*** Records supplied ***
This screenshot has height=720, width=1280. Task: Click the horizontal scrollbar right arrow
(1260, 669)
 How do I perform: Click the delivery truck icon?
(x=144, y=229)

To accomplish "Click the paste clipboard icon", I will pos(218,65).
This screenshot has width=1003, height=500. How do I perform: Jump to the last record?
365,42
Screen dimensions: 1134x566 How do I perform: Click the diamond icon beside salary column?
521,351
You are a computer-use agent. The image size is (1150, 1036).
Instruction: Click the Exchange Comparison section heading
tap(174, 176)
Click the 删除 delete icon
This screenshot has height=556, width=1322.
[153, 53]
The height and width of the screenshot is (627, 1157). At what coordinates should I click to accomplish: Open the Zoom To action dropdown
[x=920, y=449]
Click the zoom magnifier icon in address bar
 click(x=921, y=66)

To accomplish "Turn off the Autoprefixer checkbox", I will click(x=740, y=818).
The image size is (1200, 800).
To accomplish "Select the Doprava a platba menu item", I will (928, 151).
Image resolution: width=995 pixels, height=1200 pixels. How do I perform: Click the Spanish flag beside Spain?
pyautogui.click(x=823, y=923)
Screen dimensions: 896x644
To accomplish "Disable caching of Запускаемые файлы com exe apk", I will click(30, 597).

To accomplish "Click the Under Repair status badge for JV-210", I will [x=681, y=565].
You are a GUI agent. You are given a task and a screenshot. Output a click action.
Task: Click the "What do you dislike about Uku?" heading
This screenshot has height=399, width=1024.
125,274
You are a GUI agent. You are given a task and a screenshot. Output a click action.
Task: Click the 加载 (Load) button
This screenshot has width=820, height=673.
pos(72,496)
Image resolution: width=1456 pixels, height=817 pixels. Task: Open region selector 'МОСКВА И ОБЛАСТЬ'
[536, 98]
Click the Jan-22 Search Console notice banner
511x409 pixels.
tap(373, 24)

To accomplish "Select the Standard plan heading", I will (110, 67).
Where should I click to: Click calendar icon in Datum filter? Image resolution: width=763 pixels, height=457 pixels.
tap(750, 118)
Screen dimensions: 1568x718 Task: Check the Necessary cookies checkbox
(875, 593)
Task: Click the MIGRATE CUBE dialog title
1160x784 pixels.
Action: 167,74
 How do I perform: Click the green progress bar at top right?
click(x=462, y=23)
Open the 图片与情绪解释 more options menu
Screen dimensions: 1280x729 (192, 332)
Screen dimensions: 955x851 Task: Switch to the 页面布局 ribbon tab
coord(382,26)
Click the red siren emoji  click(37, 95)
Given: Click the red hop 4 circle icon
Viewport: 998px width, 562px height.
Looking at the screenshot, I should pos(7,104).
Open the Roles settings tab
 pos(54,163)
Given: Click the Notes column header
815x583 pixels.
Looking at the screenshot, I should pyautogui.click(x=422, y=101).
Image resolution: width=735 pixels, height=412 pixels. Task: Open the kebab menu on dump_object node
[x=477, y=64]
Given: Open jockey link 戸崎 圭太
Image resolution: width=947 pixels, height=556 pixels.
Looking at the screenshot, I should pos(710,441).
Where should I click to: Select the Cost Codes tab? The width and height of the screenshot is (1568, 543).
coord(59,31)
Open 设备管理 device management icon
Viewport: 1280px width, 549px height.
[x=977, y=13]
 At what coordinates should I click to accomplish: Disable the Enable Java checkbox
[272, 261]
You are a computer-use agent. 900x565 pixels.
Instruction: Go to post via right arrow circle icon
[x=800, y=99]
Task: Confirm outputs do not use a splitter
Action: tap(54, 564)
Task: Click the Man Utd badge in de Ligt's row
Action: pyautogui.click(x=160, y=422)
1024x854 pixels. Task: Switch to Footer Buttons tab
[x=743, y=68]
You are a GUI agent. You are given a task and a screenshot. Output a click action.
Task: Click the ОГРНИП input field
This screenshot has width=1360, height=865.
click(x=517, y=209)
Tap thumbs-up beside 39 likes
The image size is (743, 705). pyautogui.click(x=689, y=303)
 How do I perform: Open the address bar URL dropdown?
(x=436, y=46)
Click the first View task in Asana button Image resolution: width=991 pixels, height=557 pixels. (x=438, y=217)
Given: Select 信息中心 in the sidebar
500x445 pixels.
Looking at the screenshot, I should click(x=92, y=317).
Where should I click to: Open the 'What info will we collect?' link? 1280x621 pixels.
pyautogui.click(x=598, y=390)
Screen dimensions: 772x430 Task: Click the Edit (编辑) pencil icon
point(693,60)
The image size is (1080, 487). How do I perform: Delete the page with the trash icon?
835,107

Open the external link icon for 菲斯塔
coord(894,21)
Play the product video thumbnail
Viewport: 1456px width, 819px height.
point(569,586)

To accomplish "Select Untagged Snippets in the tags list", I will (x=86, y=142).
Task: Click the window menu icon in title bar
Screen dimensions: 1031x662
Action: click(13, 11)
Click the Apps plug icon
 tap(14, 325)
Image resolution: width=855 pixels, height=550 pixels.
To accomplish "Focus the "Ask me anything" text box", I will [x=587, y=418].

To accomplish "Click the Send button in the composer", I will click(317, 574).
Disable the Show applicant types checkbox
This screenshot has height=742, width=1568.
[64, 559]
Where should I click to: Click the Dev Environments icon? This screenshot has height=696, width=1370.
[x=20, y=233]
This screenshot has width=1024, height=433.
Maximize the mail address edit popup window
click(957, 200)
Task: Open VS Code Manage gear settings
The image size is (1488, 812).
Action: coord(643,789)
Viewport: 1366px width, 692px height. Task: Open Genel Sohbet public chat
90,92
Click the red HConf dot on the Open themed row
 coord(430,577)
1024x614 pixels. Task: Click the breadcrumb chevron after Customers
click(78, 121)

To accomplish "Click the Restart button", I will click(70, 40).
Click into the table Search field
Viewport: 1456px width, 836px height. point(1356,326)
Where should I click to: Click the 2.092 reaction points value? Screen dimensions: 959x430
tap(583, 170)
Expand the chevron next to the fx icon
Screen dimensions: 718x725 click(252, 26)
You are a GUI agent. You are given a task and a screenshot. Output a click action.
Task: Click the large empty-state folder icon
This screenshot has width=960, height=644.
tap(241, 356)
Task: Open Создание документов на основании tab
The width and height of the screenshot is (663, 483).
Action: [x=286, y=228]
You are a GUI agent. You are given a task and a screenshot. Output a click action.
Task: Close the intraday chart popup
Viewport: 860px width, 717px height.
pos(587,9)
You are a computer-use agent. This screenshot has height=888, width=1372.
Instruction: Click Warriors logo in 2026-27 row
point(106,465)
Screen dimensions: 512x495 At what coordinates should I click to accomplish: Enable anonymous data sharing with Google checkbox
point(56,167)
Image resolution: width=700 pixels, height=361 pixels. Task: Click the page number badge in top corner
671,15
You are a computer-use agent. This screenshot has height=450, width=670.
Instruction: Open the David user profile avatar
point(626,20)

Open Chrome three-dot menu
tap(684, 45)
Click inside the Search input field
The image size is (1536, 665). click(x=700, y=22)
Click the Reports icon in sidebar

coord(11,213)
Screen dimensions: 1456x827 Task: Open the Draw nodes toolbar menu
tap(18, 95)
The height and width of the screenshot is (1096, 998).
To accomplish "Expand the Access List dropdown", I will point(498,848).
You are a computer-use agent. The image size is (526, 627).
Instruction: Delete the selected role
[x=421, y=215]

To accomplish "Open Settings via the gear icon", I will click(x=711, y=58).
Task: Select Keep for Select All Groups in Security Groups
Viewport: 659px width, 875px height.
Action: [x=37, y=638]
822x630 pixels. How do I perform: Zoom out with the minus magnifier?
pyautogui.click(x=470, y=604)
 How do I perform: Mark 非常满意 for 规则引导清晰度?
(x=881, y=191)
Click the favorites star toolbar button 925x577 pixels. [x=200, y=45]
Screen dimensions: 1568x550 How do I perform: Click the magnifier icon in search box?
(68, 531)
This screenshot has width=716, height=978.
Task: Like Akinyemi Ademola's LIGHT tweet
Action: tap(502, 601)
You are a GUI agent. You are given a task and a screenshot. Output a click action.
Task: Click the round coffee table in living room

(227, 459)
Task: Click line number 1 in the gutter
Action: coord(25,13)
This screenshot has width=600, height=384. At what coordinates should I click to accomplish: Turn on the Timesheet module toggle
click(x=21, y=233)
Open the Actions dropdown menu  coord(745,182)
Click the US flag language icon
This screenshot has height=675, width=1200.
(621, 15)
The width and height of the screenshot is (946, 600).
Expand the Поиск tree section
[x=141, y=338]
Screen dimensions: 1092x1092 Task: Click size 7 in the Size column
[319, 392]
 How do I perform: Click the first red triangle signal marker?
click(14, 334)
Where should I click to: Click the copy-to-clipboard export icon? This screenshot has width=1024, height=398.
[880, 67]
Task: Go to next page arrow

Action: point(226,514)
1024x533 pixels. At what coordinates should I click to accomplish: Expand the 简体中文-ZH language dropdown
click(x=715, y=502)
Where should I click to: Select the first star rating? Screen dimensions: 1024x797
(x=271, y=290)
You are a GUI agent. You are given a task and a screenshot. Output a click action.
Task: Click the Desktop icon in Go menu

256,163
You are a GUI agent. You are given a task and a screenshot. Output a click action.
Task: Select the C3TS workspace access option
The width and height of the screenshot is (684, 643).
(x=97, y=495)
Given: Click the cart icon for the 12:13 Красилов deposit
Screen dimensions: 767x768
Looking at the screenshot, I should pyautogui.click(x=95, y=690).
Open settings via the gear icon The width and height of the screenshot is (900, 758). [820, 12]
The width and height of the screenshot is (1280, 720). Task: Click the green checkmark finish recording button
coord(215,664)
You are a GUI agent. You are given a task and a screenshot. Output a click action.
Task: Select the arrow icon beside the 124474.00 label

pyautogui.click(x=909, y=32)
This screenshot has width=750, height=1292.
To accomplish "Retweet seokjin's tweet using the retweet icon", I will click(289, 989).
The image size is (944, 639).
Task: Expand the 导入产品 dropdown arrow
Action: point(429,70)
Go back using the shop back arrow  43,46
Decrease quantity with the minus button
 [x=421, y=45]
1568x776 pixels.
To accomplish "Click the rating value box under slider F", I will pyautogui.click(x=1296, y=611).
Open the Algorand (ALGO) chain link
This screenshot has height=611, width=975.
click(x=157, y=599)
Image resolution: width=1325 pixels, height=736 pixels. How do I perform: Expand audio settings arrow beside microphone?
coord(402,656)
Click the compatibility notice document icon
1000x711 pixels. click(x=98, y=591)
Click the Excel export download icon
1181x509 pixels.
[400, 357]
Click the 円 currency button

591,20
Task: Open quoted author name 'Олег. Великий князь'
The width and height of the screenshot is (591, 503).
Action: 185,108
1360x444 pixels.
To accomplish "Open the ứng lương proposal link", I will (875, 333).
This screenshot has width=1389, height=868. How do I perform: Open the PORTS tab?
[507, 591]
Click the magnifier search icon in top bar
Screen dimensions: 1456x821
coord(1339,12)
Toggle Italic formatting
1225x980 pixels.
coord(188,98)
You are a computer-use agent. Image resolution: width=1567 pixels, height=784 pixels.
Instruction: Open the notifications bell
*** End of Records supplied ***
* **Assignment**: Copy each line of the preceding data that contains the string "title".

* **Answer section**:
Task: Click the MIGRATE CUBE dialog title
Task: Click the window menu icon in title bar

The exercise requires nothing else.